L’activité a été un succès auprès des enfants qui ont été très enthousiastes. Ils ont réalisé l’ensemble des épreuves en complète autonomie une fois les consignes données. Les épreuves étaient assez difficiles pour maintenir leur motivation et entretenir l’aspect “challenge”, mais aussi assez accessibles en réinvestissant les exercices de décryptage déjà faits en classe les semaines précédentes.

L’évaluation a été positive à plusieurs titres. Tout d’abord le plaisir que les enfants ont manifesté témoigne d’un réel intérêt et d’une compréhension suffisante des notions abordées pour que les enfants considèrent l’activité comme attrayante. Ensuite, le décodage des extraits de fables a été réalisé bien plus rapidement que prévu, les enfants ayant bien intégré les mécanismes déjà utilisés auparavant.

Une élève de la classe s’est emparée du sujet pour présenter à la classe un exposé sur Alan Turing et la cryptanalyse. Elle a expliqué les principes du code réalisé par la machine Enigma et fait des liens avec les exercices réalisés en classe. Le sujet était suffisamment bien maîtrisé pour qu’elle puisse répondre aux questions nombreuses de ses camarades, et l’ensemble de la classe a été captivé par cet exposé.

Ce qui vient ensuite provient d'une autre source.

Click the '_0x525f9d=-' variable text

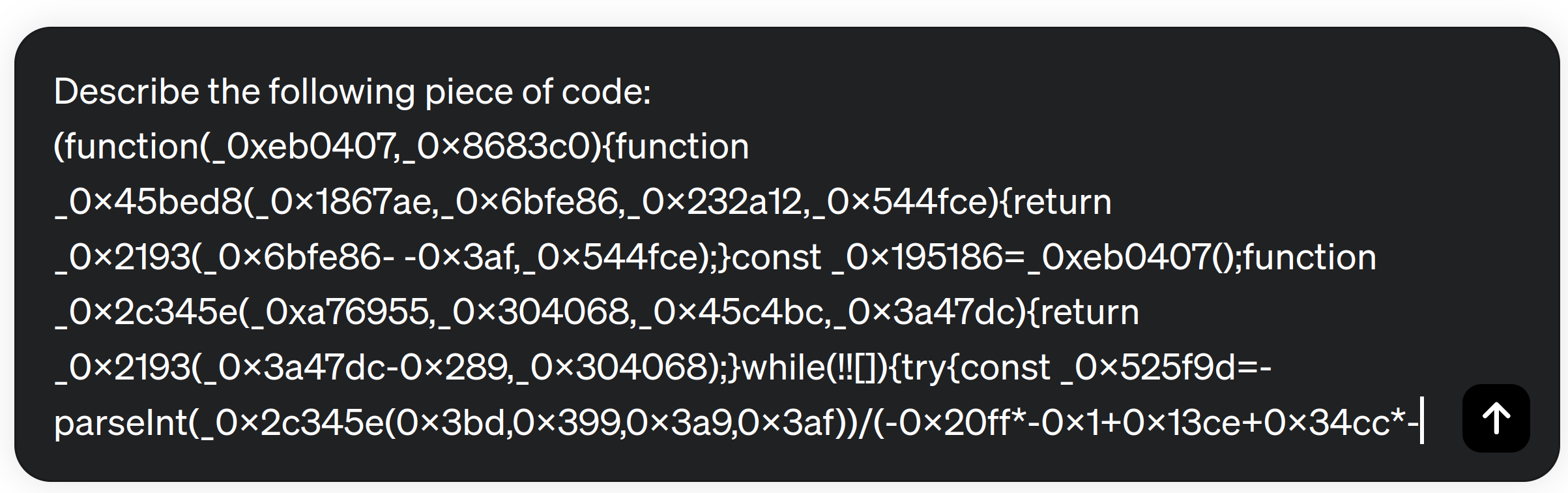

Cette séquence a donc permis aux élèves, non seulement d’aborder un point du programme de cycle 3, mais aussi de se familiariser avec des notions qu’ils retrouveront plus tard dans leur parcours scolaire. L’approche ludique qui a été choisie leur a permis d’entrer dans l’activité avec curiosité et envie, comme en témoigne leur capacité de travail en autonomie au fil des exercices. L’évaluation lors de la chasse au trésor a montré une réelle aisance dans le décryptage des messages proposés. Au fil des séances, la capacité de travail, aussi bien en individuel qu’en groupe, a été améliorée. Le plaisir pris par les enfants dans le travail de recherche leur a permis d’aborder des notions mathématiques comme un jeu, sans appréhension et avec enthousiasme.